- TEXTO DADO:
Pensemos en lo que nos dice san Benito en los grados de la humildad previos a mantener el temor de Dios no dejándonos dominar por nuestros deseos: obedecer por amor de Dios. Los grados de la humildad no los establece san Benito al azar; tienen un sentido cada uno de ellos, pero sobre todo como camino, como un itinerario espiritual. Y de este modo viene a ser el núcleo espiritual de la Regla.

 

No es fácil presentar la otra mejilla; ni ceder el manto cuando nos han cogido la túnica… Sin el amor de Aquel que tanto nos ama es imposible de vivirlo. Sin embargo, como nuestra vida sin el amor de Cristo pierde todo sentido parea llegar a este amor, necesitamos reconocer nuestra culpa y convertirnos.

 

Escribe san Bernardo:

“¿Me preguntas de que tienes que convertirte? Apártate de tu voluntad” (Sermón 15, De diversos)

 

Para vencer nuestra voluntad no hay otro camino que abrirnos a la voluntad de Dios, y ésta la reconocemos acercándonos a Él mismo. Escribe san Ambrosio:

“Desea a Dios quien repite sus palabras, las medita en su interior. Hablamos siempre de Él. Si hablamos de sabiduría, Él es la sabiduría; si de virtud, Él es la virtud; si de justicia, Él es la justicia; si de paz, Él es la paz; si de verdad, de la vida, de la redención, Él es todo eso” (Coment. Sal 36)

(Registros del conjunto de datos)
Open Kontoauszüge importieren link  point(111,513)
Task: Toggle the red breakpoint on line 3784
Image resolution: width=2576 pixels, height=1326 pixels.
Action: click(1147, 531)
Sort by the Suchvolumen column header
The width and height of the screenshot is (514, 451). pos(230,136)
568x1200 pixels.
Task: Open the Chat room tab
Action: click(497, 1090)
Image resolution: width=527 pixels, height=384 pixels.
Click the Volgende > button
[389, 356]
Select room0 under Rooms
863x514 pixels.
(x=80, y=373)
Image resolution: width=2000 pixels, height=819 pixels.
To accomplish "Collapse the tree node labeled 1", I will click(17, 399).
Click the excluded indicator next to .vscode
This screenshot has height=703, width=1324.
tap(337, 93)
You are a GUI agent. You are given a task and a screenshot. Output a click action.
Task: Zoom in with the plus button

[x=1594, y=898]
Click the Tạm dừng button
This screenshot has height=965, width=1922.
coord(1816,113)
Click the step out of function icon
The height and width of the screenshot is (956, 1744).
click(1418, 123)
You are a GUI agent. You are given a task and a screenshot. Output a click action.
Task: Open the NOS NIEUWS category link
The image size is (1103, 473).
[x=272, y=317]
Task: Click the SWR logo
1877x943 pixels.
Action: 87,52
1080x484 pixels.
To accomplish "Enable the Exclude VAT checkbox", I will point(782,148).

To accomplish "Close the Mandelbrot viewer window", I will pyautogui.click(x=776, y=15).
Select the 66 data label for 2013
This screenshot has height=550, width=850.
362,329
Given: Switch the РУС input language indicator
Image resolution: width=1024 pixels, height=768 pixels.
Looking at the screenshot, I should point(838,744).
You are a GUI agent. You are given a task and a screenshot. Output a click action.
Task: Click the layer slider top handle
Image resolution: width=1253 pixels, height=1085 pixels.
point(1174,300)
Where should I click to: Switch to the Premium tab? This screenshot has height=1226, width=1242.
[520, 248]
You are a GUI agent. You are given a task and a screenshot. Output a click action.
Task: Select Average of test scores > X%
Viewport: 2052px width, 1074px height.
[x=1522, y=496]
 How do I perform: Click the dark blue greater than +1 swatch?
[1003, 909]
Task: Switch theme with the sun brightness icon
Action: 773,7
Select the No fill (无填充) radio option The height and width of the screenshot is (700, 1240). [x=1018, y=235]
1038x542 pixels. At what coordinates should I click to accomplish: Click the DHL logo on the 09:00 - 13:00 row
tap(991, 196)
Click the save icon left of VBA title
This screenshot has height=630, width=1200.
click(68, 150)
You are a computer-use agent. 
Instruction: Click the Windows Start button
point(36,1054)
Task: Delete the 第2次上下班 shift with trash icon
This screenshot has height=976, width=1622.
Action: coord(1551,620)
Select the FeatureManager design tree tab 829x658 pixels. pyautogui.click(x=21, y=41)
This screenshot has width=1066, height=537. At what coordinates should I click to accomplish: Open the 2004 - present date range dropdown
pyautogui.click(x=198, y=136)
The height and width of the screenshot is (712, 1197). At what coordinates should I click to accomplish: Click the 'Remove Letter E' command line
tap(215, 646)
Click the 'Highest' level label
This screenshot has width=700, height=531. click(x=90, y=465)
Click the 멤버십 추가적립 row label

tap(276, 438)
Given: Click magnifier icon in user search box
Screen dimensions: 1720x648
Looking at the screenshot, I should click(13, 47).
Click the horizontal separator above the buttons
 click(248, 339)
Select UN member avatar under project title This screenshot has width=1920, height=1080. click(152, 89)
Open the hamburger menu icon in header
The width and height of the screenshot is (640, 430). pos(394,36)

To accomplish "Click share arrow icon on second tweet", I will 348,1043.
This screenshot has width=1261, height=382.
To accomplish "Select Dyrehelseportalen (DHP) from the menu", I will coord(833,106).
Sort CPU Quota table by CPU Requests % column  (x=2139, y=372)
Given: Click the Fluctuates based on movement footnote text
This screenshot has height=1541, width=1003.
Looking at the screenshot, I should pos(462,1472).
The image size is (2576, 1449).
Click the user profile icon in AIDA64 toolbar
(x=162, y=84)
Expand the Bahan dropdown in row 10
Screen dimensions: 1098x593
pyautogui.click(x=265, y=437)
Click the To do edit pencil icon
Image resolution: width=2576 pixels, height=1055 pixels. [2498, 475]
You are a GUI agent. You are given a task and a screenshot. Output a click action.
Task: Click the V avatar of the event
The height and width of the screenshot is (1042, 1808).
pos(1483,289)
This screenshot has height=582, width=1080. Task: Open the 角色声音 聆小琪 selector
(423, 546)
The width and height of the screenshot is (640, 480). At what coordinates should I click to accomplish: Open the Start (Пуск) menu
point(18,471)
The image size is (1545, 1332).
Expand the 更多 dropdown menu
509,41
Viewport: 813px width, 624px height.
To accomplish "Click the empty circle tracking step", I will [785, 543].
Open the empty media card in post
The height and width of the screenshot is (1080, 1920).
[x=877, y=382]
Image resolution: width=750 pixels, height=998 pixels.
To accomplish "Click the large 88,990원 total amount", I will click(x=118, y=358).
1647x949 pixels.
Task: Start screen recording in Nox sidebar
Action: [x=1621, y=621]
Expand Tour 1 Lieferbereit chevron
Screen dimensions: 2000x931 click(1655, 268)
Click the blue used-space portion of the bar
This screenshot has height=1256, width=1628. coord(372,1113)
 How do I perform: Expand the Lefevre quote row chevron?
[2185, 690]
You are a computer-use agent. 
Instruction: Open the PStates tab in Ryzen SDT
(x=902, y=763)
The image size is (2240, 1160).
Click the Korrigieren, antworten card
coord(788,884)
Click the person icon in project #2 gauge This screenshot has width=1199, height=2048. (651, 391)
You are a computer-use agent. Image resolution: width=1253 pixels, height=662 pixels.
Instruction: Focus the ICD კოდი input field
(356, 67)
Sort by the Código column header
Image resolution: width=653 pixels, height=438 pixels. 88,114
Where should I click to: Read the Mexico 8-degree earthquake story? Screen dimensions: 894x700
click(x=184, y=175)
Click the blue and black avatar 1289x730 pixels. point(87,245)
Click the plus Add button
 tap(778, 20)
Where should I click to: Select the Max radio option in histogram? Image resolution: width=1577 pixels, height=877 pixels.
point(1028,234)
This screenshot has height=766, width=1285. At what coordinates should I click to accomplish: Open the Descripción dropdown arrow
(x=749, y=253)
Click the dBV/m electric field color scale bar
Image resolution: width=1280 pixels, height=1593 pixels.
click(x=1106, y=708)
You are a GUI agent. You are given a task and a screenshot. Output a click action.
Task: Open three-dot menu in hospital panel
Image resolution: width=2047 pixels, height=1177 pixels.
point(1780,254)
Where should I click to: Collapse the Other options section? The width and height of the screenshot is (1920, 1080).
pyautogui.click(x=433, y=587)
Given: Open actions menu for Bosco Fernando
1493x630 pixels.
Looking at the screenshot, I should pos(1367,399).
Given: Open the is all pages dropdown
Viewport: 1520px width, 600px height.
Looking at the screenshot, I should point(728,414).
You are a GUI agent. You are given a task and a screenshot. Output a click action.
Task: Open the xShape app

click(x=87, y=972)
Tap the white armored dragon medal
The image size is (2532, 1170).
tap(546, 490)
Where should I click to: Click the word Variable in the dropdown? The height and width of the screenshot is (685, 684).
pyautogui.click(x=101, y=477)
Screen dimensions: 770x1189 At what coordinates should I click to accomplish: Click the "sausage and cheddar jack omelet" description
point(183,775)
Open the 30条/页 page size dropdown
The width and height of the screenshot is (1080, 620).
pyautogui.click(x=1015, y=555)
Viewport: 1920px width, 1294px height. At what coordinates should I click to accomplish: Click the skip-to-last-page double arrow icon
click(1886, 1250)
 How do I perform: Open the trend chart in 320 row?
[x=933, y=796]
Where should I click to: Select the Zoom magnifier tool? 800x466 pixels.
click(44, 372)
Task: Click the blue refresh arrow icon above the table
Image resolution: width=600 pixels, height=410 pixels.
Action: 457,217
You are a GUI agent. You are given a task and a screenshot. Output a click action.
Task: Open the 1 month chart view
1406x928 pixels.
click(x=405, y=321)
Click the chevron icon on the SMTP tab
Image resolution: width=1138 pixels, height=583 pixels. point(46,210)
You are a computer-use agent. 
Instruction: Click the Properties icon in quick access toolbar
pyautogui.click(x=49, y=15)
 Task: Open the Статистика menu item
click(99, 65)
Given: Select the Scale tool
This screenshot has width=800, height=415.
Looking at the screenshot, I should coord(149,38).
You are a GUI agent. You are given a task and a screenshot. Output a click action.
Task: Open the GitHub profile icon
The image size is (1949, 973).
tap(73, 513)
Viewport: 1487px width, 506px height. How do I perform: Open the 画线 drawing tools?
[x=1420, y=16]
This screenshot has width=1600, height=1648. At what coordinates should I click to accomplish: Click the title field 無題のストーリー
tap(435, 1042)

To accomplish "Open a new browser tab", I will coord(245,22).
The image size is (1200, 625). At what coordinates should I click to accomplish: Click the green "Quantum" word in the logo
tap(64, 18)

- CONSIGNA:
Prosigue el texto sobre los grados de la humildad en la Regla de san Benito a partir de la cita de san Ambrosio con la que termina.

- LA RESPUESTA:
Mantenernos firmes, que no desfallezca nuestro corazón, aguantar en el Señor, bendecir a quienes nos maldicen, son muestras, evidencias, de que vamos por buen camino; no somos perfectos, pero al menos reconocemos la falta, intentamos acercarnos a Aquel que nos ama. De otra manera aferrados a nuestra voluntad, no hacemos sino alejarnos del objetivo de nuestra vida, porque si morimos cada día es para acercarnos más y más a la recompensa divina, no perdiendo la esperanza.

 

Con este cuarto grado acaban los grados, podríamos decir preparatorios. A partir del cinco grado comienza el ascenso fundamental en cosas concretas. Pero sin estos primeros cuatro  grados es inútil intentar de subir el resto, pues nos desequilibraríamos, y, como escribe L. Bouyer, “el equilibrio que busca el monje es el equilibrio escatológico de la resurrección, único camino para alcanzarla, teniendo como referencia siempre la cruz, pues cualquier otro equilibrio es quimérico. (cfr El sentido de la vida monástica, p.213)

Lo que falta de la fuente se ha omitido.